项目名称: 基于发音特征的汉语语音识别分层解码方法研究
项目编号: No.61503382
项目类型: 青年科学基金项目
立项/批准年度: 2016
项目学科: 其他
项目作者: 杨占磊
作者单位: 中国科学院自动化研究所
项目金额: 22万元
中文摘要: 传统语音识别解码方法对候选路径在整个搜索空间无区别地进行扩展,缺乏利用辅助信息对搜索空间进行划分,无法根据子空间的有希望程度加强或裁剪搜索,导致解码中存在大量不必要的计算。此外,传统解码方法也缺乏利用辅助信息对候选路径的正确性进行评估,导致无法在解码过程中调整路径扩展的方向。本研究拟在多层次的声学线索及语义线索的基础上,结合汉语普通话发音特征体系,探索发音特征这一辅助信息的自动提取方法,从语音产生的角度为语音提供更稳定的表征。在此基础上,建立发音模型,探索基于发音信息的双层解码方法。第一层解码利用发音模型划分搜索空间,第二层解码利用声学模型在希望程度不同的搜索子空间中对候选路径进行扩展。此外,本研究拟探索基于发音信息的候选路径评估方法。对候选路径进行评估的基础上,利用评估结果及时调整解码时候选路径的扩展方向,研究与人脑利用启发式线索对候选假设进行评估这一认知过程相符合的语音识别方法。

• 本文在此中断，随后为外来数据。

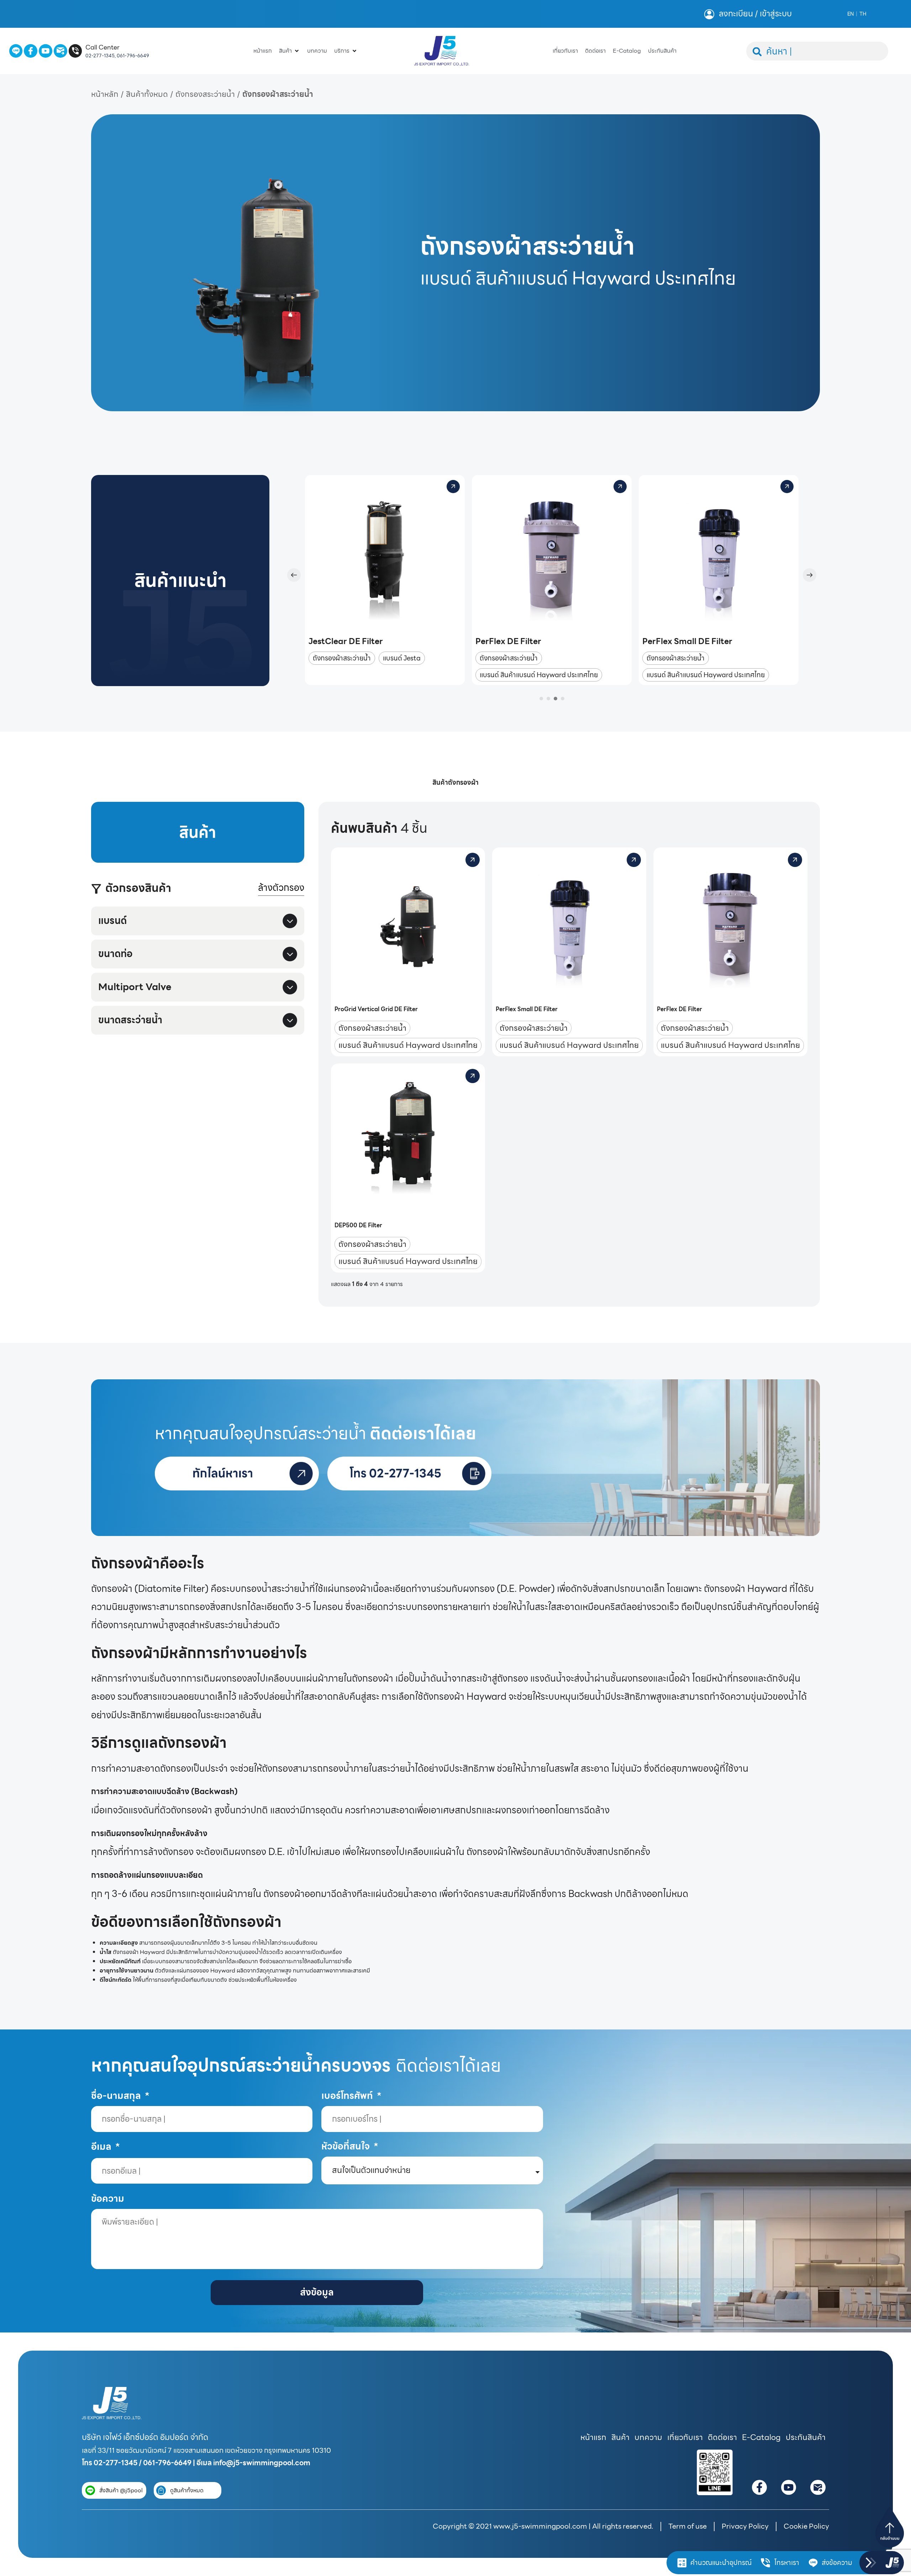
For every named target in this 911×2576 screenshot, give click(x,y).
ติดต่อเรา (722, 2437)
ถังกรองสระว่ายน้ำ (205, 94)
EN (850, 14)
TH (863, 14)
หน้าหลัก (105, 94)
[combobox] (817, 51)
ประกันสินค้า (806, 2437)
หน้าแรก (593, 2437)
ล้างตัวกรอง (281, 888)
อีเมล (102, 2146)
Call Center (102, 47)
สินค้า (620, 2437)
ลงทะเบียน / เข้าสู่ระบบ (755, 13)
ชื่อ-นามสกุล (117, 2096)
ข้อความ (107, 2198)
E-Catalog (761, 2437)
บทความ (648, 2437)
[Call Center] (75, 51)
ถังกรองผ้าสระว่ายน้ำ (342, 658)
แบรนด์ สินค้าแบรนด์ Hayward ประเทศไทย (539, 674)
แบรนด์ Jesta (402, 658)
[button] (294, 575)
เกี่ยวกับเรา (685, 2437)
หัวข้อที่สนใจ (346, 2146)
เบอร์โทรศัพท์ (348, 2096)
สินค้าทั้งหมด (147, 94)
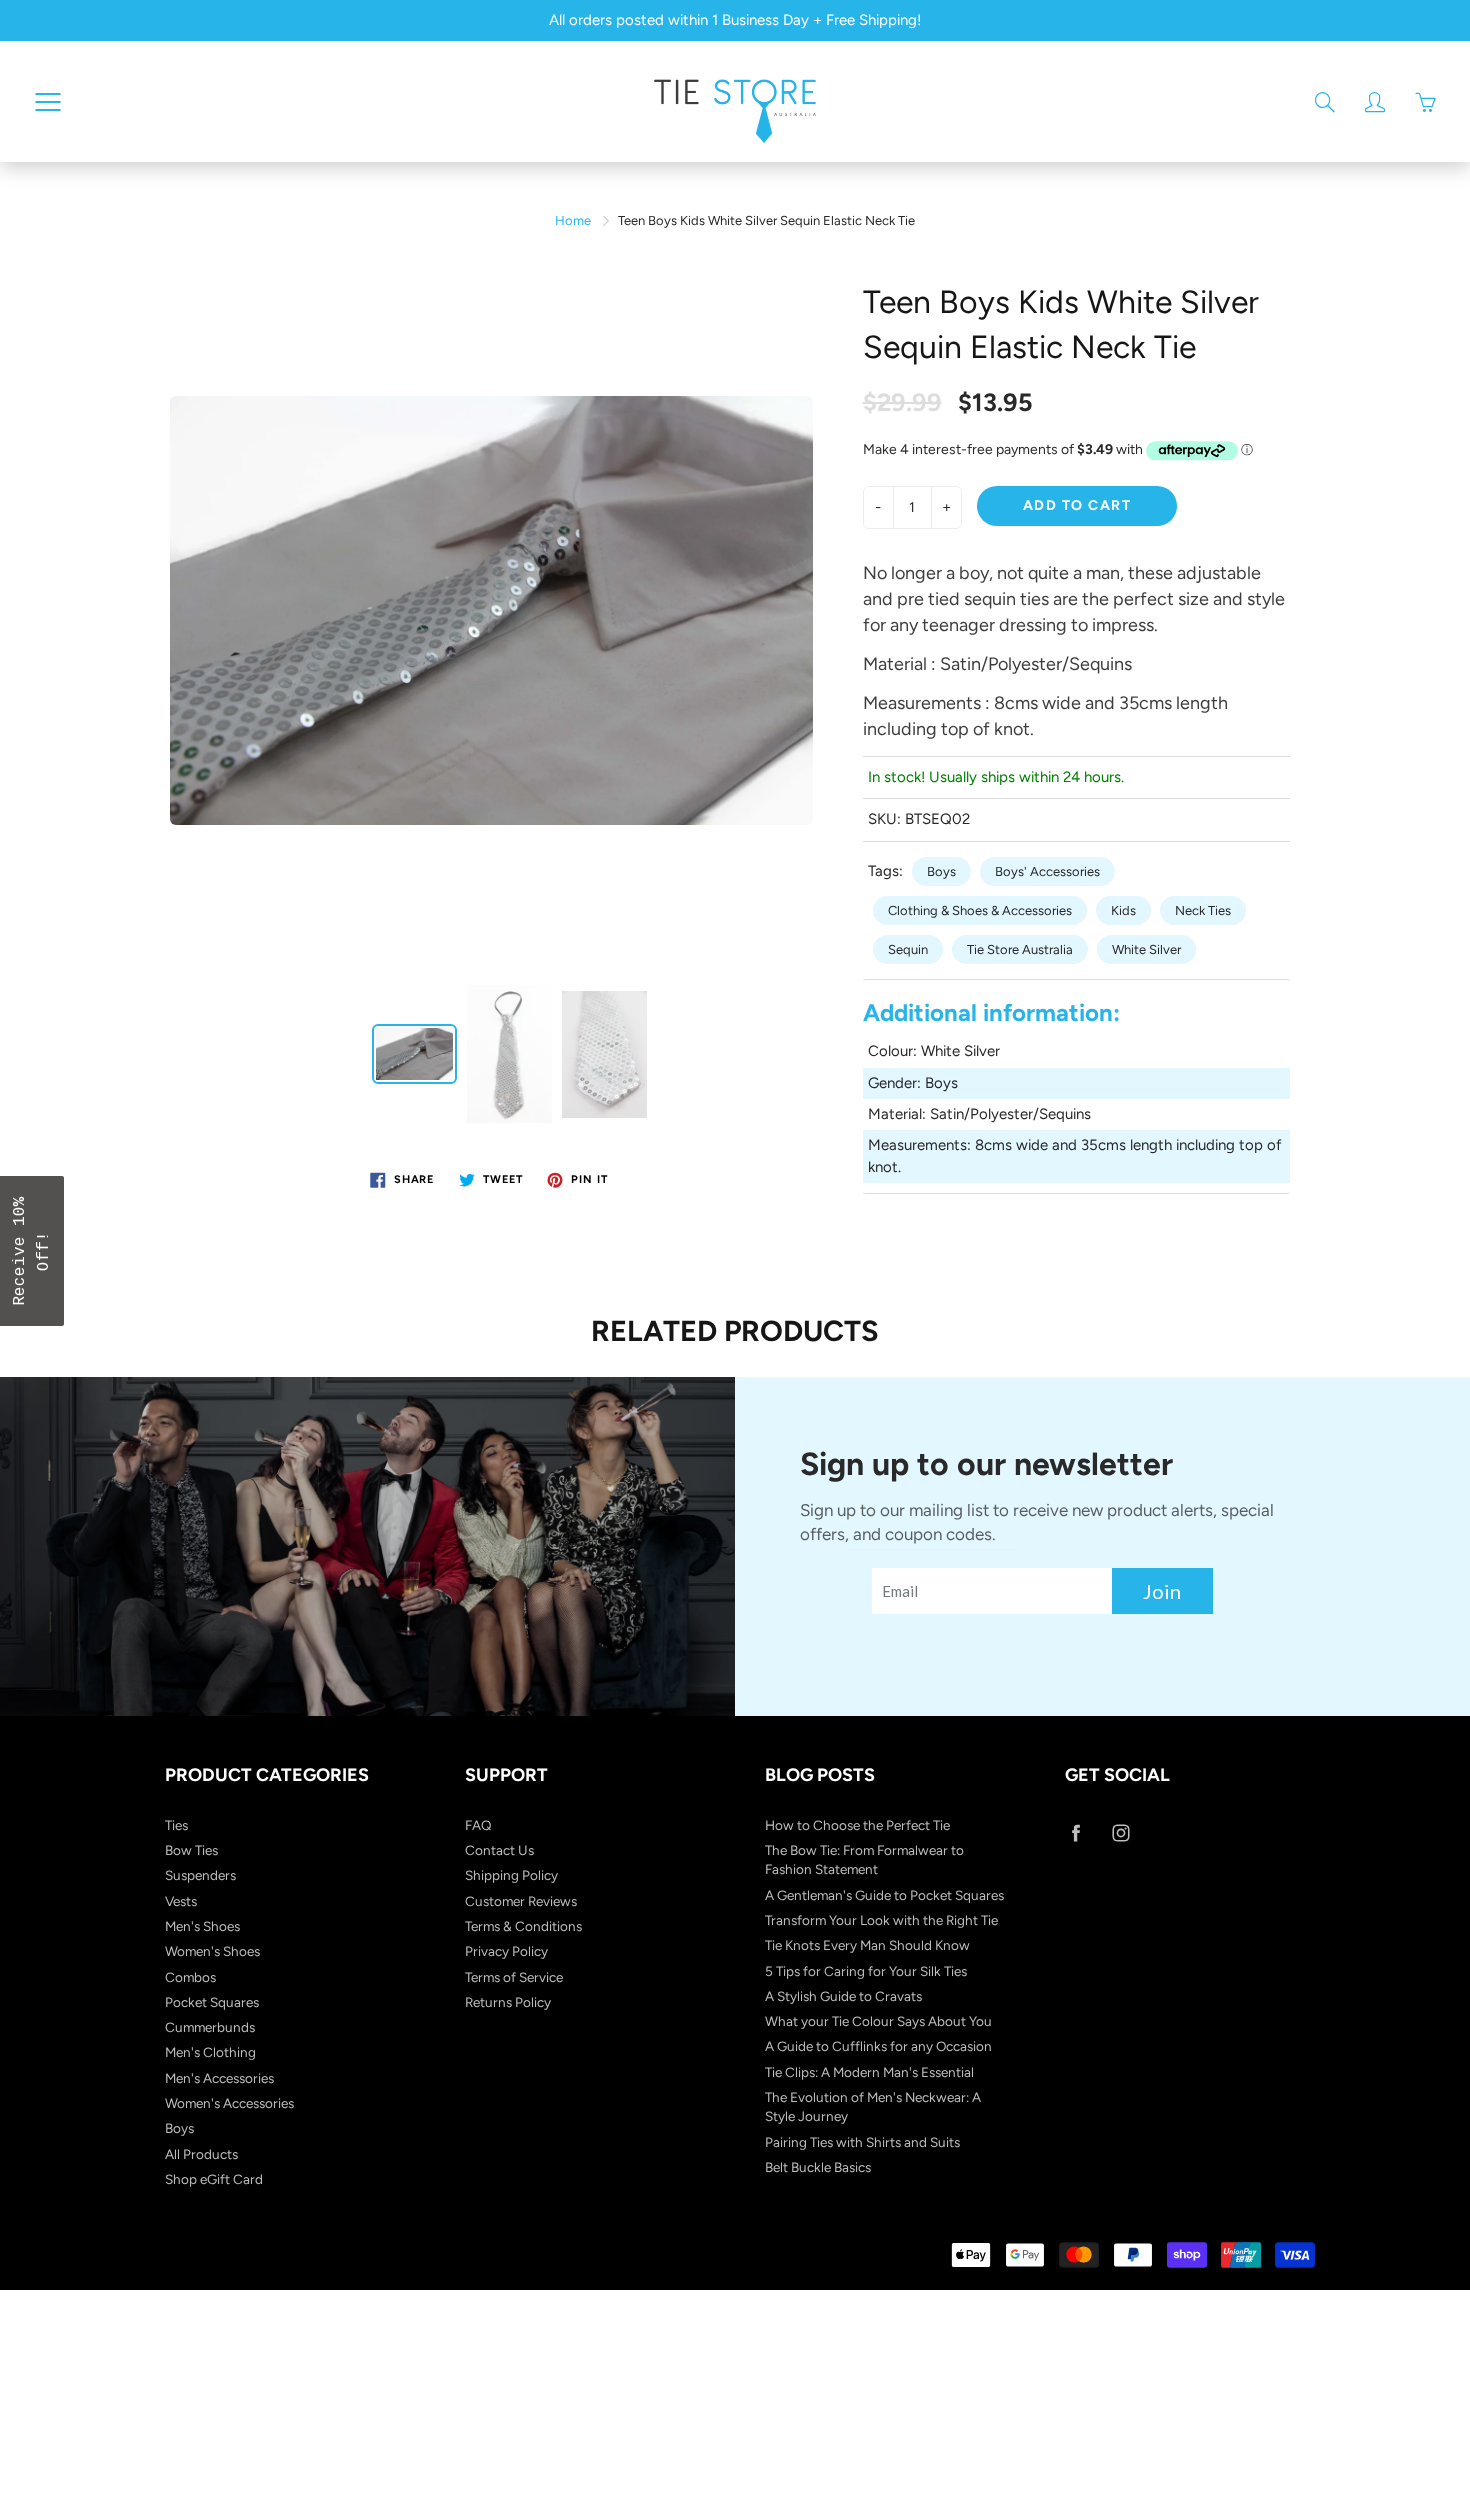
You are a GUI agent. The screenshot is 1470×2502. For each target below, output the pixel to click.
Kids (1123, 910)
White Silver (1146, 949)
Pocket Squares (212, 2002)
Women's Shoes (212, 1951)
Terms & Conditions (523, 1926)
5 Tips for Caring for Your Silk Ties (866, 1971)
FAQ (478, 1825)
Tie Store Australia (1020, 949)
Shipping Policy (511, 1875)
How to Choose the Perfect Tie (857, 1825)
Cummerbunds (210, 2027)
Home (573, 220)
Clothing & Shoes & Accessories (980, 910)
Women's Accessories (229, 2103)
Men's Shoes (202, 1926)
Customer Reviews (521, 1901)
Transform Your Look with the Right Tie (881, 1920)
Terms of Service (514, 1977)
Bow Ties (191, 1850)
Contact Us (499, 1850)
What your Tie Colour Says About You (878, 2021)
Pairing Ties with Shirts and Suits (862, 2142)
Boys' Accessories (1047, 871)
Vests (181, 1901)
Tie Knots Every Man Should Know (867, 1945)
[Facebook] (1075, 1833)
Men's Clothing (210, 2052)
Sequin (908, 949)
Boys (941, 871)
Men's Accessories (219, 2078)
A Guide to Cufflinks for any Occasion (878, 2046)
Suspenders (200, 1875)
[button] (32, 1251)
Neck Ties (1203, 910)
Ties (176, 1825)
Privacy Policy (506, 1951)
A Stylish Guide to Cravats (843, 1996)
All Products (201, 2154)
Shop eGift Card (214, 2179)
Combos (190, 1977)
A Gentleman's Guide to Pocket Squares (884, 1895)
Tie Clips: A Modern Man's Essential (869, 2072)
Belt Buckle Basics (818, 2167)
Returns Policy (508, 2002)
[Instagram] (1120, 1833)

中文关键词: 解码算法;搜索空间;特征提取;声学模型;发音特征
英文摘要: Traditional automatic speech recognition (ASR) decoding methods extend path candidates nondistinctively in the whole search space, ignoring a usage of assistant information for search space dividing, consequently incapable of enhancing or pruning the search according to promising level of subspaces, which courses lots of unnecessary calculation. Besides, traditional decoding methods lack an assessment of confidence of path candidates by using assistant information, thus unable to adjust direction of extension in the decoding process. On the basis of multiple acoustic and semantic cues, as well as articulatory feature (AF) framework of Mandarin speech, this study is going to explore automatic AF extraction method. As a kind of assistant information, AF provides a stable representation of speech from the point of speech production. Then, this study intends to explore AF modeling method, as well as two-level decoding method by integrating articulatory information. The first level decoding takes advantage of articulatory model to divide the search space into several subspaces, and the second level decoding takes advantage of acoustic model to extend path candidates in the resulting subspaces according to their degree of promising. Furthermore, this study is going to explore articulatory information based assessment method of path candidates. After assessing path candidates, the result of assessment is integrated into decoding process to induce the extension direction of path candidates, which gives rise to a novel ASR method that conforms to the cognitive process of human brain that assess candidate hypothesis by using heuristic cues.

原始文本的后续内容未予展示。